Com a transação, a empresa será a oitava maior produtora global de papéis de higiene e a dependência da Suzano da Ásia, incluindo a China, também deve diminuir, de 33% para 28%.
“A nova entidade deverá melhorar a diversificação de negócios e regional da Suzano. A contribuição do segmento de bens de consumo para sua receita consolidada deve aumentar de 6% para 31%, enquanto a do EBITDA [lucro antes de juros, impostos, depreciação e amortização]
deve aumentar de menos de 5% para 14%, apesar das margens operacionais menores que as de celulose”, diz a agência de risco.

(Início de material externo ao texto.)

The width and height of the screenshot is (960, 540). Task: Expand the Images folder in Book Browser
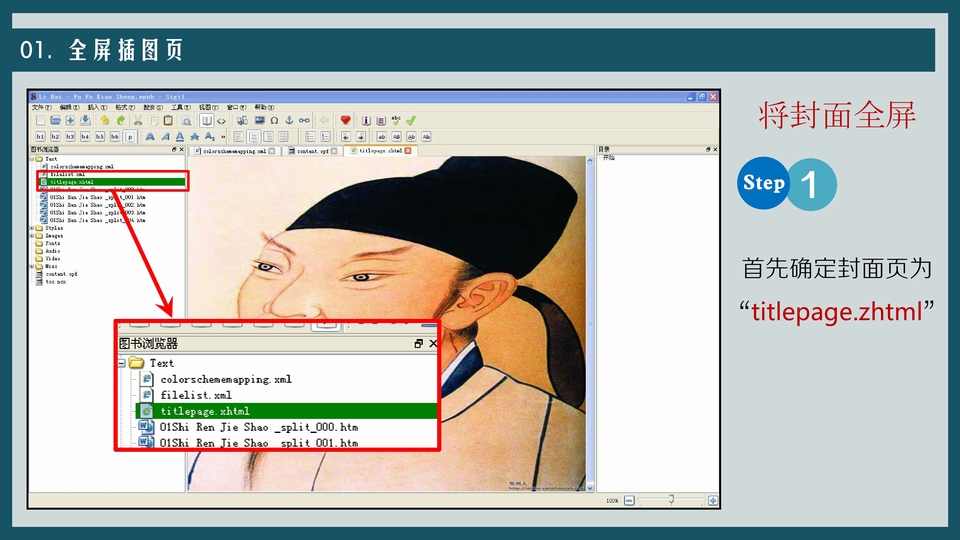tap(32, 236)
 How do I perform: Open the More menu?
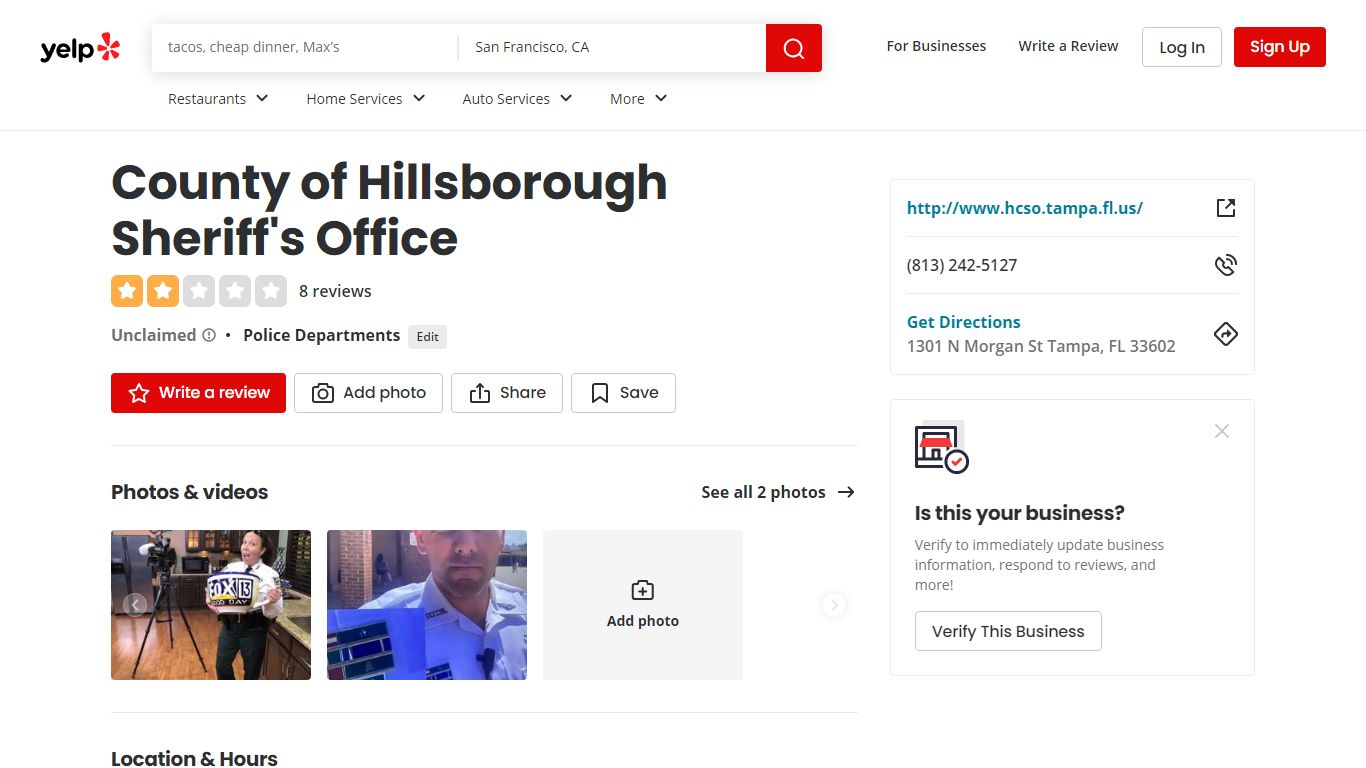(x=638, y=99)
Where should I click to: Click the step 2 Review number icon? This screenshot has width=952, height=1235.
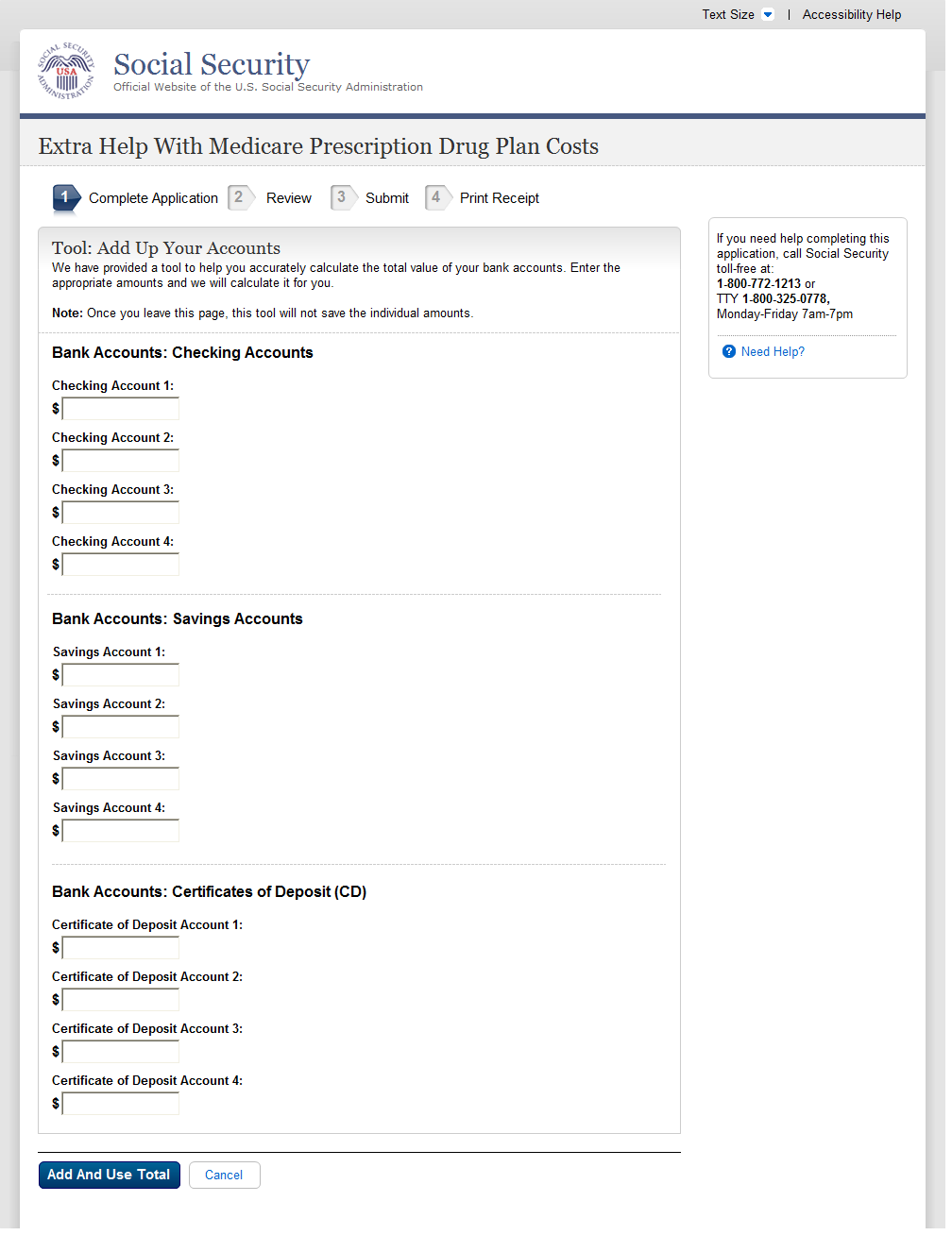pyautogui.click(x=240, y=197)
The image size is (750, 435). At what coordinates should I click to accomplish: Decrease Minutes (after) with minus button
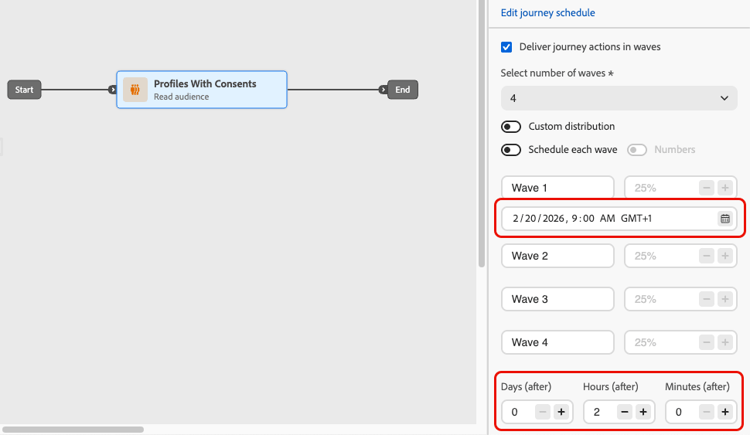pyautogui.click(x=706, y=411)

A Fitch acredita que a JV adicionará US$ 3,3 bilhões à receita e US$ 500 milhões ao Ebitda da Suzano, que foi de US$ 4,1 bilhões em 2024, sem considerar sinergias. A empresa espera atingir sinergias de US$ 175 milhões ao longo de quatro anos.

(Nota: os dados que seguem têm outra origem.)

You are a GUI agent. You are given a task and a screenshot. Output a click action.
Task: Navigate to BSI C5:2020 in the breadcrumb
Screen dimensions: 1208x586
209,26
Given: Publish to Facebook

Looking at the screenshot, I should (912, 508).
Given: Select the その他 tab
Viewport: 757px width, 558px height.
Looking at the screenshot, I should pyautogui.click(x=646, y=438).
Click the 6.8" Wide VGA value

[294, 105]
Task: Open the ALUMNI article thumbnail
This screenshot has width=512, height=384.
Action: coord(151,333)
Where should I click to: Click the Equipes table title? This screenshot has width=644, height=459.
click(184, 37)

A Fitch acrescenta ainda que a conclusão do negócio, prevista para meados de 2026, deve permitir que a empresa reduza sua alavancagem em 2025. “Em base pró-forma, a JV deve aumentar a dívida líquida/Ebitda da Suzano em 0,1-0,2 vez, sem considerar potenciais sinergias, e não deve impactar a expectativa da Fitch de alavancagem líquida abaixo de 3 vezes após 2026”, diz a classificadora de risco.
A Fitch classifica a Suzano com IDRs (Issuer Default Ratings – Ratings de Inadimplência do Emissor) de Longo Prazo em Moedas Estrangeira e Local ‘BBB-‘, Perspectiva Positiva, e Rating Nacional de Longo Prazo ‘AAA(bra)’, perspectiva Estável.